11th hour legal moves to try to stop German nuclear transport across shonky bridges
By Diet Simon, drawing on protestor and mainstream sources
Anti-nuclear groups and a private litigant are trying to get an 11th hour court order to stop the railing on Tuesday of 200 tonnes of nuclear waste across shonky bridges in northern Germany.
"Our lawyers are looking at the legal possibilities,“ says Kerstin Rudek, chairperson of one of the groups, the Bürgerinitiative Umweltschutz Lüchow-Dannenberg (BI), which usually fights nuclear dumping at the village of Gorleben.
The other litigants are the BI gegen Atomanlagen Uelzen, the Anti-Atom-Initiative contrAtom and a resident of Lindow which is situated near a shonky bridge.
The plan is for a special 24-axle rail car to take the 110-tonne, 11-metre-long reactor pressure vessel of a shut-down Soviet-built power station at Rheinsberg, about 75 km north-west of Berlin, to an interim storage near Greifswald close to the Baltic Coast, 240 kms north of the German capital.
The court action will probably be directed against the Federal Railway Authority, the Federal Agency for Radiation Protection (BfS) and the interior ministry of the state of Brandenburg, which surrounds Berlin.
"We’re also checking whether an injunction can force those responsible to cancel the transport immediately," says Rudek. If others affected, such as the administration of Lindow, backed the action, chances would increase, she says.
"With these obvious safety flaws to stick to the nuclear waste transport is culpable negligence. We demand a competent examination of the entire rail route and the suspension of the transport,“ Rudek stresses.
People living in Lindow itself have also now voiced their doubts about the safety and necessity of the transport. Head of the local administration, Hortig, for example, says he’s “disquieted and worried”. A Herr Bock, who lives directly by the tracks, has joined the suit.
Last Saturday nuclear opponents discovered massive flaws on a railway bridge in Lindow. Bernd Ebeling of the BI gegen Atomanlagen Uelzen and a structural engineer says: “You don’t need to be a technical expert to discover that here are loose bolts, rusted-through bolts and broken mountings."
German Railways has said the bridge is to be additionally supported on Tuesday to be able to carry this unusual load on a special car.
"We demand that the responsible institutions and authorities drop the planned transport date and have an independent structural expertise done on the bridge,” says Ebeling.
Jan Becker of contrAtom adds: "Such miserable state of a track still used regularly even by passenger trains makes one suspect even worse about the closed down spur to the power station.” Becker calls for all rails on the route to Greifswald to be thoroughly checked.
Protests are planned for Monday and Tuesday in Rheinsberg and Greifswald as well as along the entire route the waste will run.
Between 50 and more than 100 people demonstrated in Greifswald on Saturday (see links to road map of the area and pix below).

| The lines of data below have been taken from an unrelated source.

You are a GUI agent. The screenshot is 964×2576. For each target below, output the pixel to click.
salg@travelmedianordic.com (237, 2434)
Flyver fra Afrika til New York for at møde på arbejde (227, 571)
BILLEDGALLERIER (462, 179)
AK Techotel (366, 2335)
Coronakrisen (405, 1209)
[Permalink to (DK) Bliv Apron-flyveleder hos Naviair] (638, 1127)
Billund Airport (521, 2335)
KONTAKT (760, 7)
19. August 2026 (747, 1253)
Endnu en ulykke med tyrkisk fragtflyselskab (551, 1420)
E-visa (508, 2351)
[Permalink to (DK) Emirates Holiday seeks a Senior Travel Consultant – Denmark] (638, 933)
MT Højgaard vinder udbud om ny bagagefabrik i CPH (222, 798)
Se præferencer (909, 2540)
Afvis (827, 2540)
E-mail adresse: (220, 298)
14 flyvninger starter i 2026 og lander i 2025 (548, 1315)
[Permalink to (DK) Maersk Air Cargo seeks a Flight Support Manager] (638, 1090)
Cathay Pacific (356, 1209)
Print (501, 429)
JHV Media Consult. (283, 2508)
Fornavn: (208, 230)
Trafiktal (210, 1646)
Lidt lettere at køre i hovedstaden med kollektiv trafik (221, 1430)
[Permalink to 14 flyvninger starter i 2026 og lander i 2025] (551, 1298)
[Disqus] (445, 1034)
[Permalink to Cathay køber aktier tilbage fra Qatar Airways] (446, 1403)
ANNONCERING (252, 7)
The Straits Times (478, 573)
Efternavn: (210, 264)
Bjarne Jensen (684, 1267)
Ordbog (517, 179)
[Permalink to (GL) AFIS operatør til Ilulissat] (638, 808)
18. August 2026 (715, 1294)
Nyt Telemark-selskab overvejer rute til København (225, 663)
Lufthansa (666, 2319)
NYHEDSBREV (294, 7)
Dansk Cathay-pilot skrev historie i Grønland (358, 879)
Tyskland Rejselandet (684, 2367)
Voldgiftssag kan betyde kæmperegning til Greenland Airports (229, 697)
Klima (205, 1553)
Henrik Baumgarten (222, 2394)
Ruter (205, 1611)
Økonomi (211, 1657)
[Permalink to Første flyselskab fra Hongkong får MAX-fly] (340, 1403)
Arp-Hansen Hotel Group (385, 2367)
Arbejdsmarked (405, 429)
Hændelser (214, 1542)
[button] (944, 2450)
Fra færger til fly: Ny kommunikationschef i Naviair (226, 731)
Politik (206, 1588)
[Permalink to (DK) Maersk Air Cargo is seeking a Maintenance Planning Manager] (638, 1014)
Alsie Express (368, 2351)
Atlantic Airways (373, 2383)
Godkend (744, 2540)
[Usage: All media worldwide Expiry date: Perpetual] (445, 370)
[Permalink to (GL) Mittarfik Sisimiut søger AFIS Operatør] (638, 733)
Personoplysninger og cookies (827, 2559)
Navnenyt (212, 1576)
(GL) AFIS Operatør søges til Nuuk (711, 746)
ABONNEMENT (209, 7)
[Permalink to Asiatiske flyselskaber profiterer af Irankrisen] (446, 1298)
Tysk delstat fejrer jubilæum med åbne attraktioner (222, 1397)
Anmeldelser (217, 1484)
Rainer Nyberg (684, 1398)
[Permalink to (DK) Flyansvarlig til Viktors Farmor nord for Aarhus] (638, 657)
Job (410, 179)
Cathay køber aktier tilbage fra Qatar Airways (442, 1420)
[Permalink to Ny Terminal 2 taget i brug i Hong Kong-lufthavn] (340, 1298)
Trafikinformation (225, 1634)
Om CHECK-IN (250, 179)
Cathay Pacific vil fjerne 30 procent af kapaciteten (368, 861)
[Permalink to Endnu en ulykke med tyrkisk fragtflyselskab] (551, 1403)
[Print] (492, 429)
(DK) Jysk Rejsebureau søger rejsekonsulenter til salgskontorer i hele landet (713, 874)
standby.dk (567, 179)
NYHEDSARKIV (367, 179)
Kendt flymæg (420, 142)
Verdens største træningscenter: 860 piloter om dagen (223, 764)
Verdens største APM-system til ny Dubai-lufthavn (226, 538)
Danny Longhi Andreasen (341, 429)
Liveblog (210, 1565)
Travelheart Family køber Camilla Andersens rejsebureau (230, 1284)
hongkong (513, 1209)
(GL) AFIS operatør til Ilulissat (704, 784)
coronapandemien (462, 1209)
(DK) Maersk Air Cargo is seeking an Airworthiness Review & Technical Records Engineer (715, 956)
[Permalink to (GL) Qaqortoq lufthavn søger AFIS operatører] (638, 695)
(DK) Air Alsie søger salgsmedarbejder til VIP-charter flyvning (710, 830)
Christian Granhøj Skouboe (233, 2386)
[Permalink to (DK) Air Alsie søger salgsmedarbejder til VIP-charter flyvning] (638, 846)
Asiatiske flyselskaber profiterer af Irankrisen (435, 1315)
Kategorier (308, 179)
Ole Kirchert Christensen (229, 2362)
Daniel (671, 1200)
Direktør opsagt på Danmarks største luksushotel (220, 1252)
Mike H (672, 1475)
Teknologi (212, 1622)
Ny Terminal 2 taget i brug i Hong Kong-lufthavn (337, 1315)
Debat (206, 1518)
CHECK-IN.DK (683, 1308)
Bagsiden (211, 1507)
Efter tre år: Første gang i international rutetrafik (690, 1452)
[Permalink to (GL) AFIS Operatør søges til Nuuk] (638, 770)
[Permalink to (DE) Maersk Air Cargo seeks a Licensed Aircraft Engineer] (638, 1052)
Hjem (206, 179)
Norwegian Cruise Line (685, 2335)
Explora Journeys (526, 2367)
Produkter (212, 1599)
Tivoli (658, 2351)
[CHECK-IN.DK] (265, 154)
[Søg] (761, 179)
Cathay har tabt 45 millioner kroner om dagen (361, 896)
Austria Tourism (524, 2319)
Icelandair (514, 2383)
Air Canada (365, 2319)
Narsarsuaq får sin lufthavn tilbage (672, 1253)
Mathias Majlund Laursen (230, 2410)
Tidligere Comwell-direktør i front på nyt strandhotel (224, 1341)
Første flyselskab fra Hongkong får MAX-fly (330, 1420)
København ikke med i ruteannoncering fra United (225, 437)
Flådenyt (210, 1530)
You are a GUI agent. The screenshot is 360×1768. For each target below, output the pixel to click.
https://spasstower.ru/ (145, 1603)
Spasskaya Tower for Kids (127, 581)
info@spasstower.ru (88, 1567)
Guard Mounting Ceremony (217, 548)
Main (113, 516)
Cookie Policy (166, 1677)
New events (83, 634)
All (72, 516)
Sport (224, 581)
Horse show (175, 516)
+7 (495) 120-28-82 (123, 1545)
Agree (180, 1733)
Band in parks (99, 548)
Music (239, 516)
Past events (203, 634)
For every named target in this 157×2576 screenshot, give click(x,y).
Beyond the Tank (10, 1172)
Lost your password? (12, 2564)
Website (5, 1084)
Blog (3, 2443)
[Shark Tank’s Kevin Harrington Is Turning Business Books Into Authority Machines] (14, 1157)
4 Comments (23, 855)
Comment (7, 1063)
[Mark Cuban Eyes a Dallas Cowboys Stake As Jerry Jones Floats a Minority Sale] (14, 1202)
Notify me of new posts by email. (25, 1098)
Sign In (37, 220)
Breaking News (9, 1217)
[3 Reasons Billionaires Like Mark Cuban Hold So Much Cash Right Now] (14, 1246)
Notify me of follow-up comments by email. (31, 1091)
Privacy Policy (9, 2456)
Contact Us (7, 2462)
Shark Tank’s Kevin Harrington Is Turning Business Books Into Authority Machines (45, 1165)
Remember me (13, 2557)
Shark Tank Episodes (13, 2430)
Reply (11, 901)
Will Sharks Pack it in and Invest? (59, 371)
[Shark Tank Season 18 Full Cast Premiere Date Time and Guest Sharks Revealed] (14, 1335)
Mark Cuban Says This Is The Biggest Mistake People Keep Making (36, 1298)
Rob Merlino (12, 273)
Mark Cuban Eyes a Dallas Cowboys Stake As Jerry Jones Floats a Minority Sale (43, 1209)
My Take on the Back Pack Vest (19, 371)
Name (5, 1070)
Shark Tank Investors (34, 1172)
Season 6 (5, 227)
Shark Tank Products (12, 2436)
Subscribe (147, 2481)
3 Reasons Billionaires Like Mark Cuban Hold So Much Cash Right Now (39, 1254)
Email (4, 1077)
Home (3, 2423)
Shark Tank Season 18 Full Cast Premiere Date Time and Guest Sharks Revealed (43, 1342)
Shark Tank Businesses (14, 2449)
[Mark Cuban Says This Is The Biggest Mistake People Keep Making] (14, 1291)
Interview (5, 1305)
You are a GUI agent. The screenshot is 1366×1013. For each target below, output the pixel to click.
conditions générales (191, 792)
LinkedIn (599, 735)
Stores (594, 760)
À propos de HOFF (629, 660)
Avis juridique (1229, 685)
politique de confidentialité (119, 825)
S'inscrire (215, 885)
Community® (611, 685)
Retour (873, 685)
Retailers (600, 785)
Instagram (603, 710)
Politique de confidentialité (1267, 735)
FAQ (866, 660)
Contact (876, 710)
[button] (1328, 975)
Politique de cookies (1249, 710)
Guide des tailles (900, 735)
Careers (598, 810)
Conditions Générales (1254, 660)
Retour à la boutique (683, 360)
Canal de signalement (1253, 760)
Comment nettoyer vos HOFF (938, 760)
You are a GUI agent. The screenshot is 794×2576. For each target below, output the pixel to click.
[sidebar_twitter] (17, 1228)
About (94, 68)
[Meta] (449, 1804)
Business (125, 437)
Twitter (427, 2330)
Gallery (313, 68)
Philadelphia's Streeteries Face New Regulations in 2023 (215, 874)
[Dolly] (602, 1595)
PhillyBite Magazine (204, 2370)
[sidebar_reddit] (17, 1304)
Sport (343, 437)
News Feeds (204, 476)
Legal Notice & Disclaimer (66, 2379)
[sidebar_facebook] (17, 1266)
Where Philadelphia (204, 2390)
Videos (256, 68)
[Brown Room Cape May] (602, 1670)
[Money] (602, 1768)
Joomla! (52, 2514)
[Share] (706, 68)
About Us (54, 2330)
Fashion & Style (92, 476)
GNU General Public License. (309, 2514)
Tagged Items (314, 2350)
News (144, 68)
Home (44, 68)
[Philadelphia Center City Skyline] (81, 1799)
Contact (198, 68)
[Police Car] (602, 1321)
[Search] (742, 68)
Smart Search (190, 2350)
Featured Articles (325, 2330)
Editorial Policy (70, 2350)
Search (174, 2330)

Local opponents say more than 100 people walked in procession through the centre of Greifswald, whose population is roughly 55,000, including about 11,000 students of the traditional University of Greifswald. The dpa news agency reported 50 demonstrators. Police said the demonstration went off quietly.
Speakers at the rally were from Rheinsberg, from the county of Lüchow-Dannenberg, which has probably Germany’s best-known nuclear dump at Gorleben, and from the port city of Rostock. Protest clowns from Rostock added a splash of colour to a grey autumn day.
Accompanied by rolling and clattering poison barrels and drummers the demo made a lot of noise as it wended through the town.
“Most of the people watching probably found out this way for the first time that radioactive waste is going to be rolling through the area in the next few days and be ‘interim’-stored here forever,” wrote the “Anti Atom Initiative Greifswald“ at http://de.indymedia.org/2007/10/197931.shtml.
Explaining their reasons for attempts to block the consignment, the group says: “As part of the endless shuffling around of nuclear waste it appears tempting to make this extreme northeast of Germany a nuclear dumping ground.
“In past years there has been relatively little protest here against the expansion of the former Lubmin power station into an interim dump.
“West Pomerania is one of the structurally weakest regions of Germany and the creation of jobs, no matter how few, has up to now always worked as a beat-opponents-to-death argument.”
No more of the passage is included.